K. On the plaque itself where they were buried, an iron railing runs around it and steps leading up to it. They pulled the railing off, which cost a lot of money to put up. It was six marble squares with individual blocks with about six names on each block. They came and threw paint and scraped the marble. You can’t prove it was the British; everybody knows. Michael McCartan was shot in the back whilst doing a slogan – ‘Smash H-Block’. PC McKeown, the cop that shot him dead, says the paint brush in his hand was a gun. Could you imagine? Painting with a gun! Jesus! We did a mural of it. We done two figures; one was an SS officer and the other was an RUC officer and above it we wrote: ‘Auschwitz Concentration Camp’. The SS officer was just a skeleton; his hands were skin and bone and the same with the cop. ‘Long Kesh concentration camp – 1945-1981.’ In the middle was a small poem: ‘Forty years, it’s just the same. They murder the people and have no shame’. We were trying to emphasise that the Germans were killing people and nothing was done about it then, just as what was happening in 1981. The Brits and the cops were killing people; nothing was being done about it. The boy, he just almost got it finished and the paint just runs down and there’s a drawing of a boy just lying there, holding a paint brush and a can of paint spilt over. Above the cop we wrote: ‘PC McKeown, SS/RUC’.
M. When you’re doing the paintings, any foot patrol that passed would take your names, get checked ten to fifteen times.
K. They hold you back from doing it. A few times we experienced them driving on to the footpaths in their armoured vehicles and trying to knock you off the ladder.
Sandhya. What murals have you got planned for the future?
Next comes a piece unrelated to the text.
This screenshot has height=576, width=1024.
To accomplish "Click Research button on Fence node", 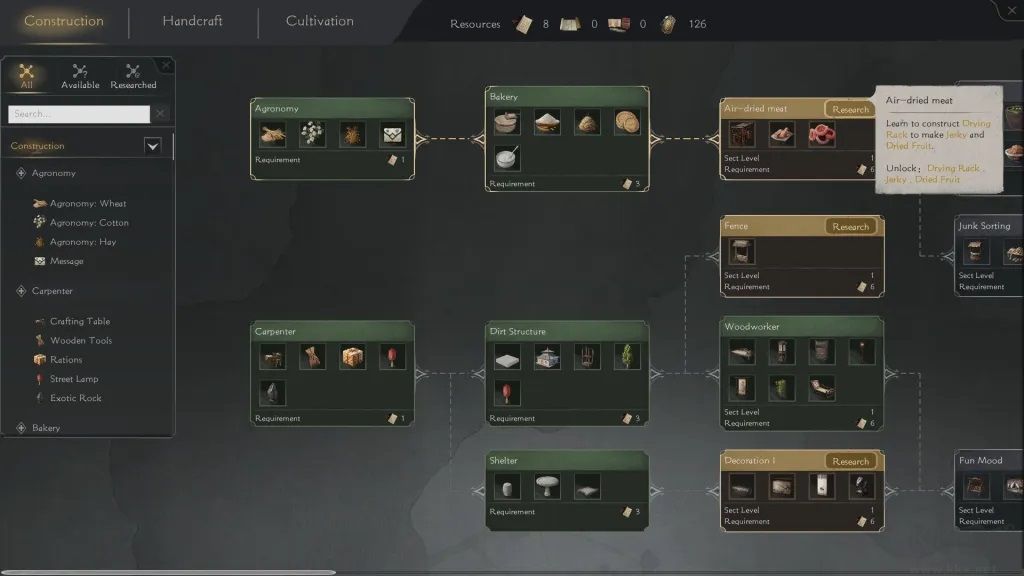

K. We’d like to do one in solidarity with SWAPO. I got a poster from Foreign Affairs in Dublin [Sinn Féin]. It shows SWAPO coming down; they’ve got guns, rifles, spears, bows, arrows, crossbows. There’s a map of Africa and the inset shown ‘The Nation’, Namibia and what they’re fighting for, and it says ‘One Namibia, one nation’. What I was thinking of doing was taking a section of the people and painting them on the wall; doing South Africa and do Ireland and black out Northern Ireland and write ‘One Ireland, one nation’ to show solidarity with them in the same way as the PLO one was done.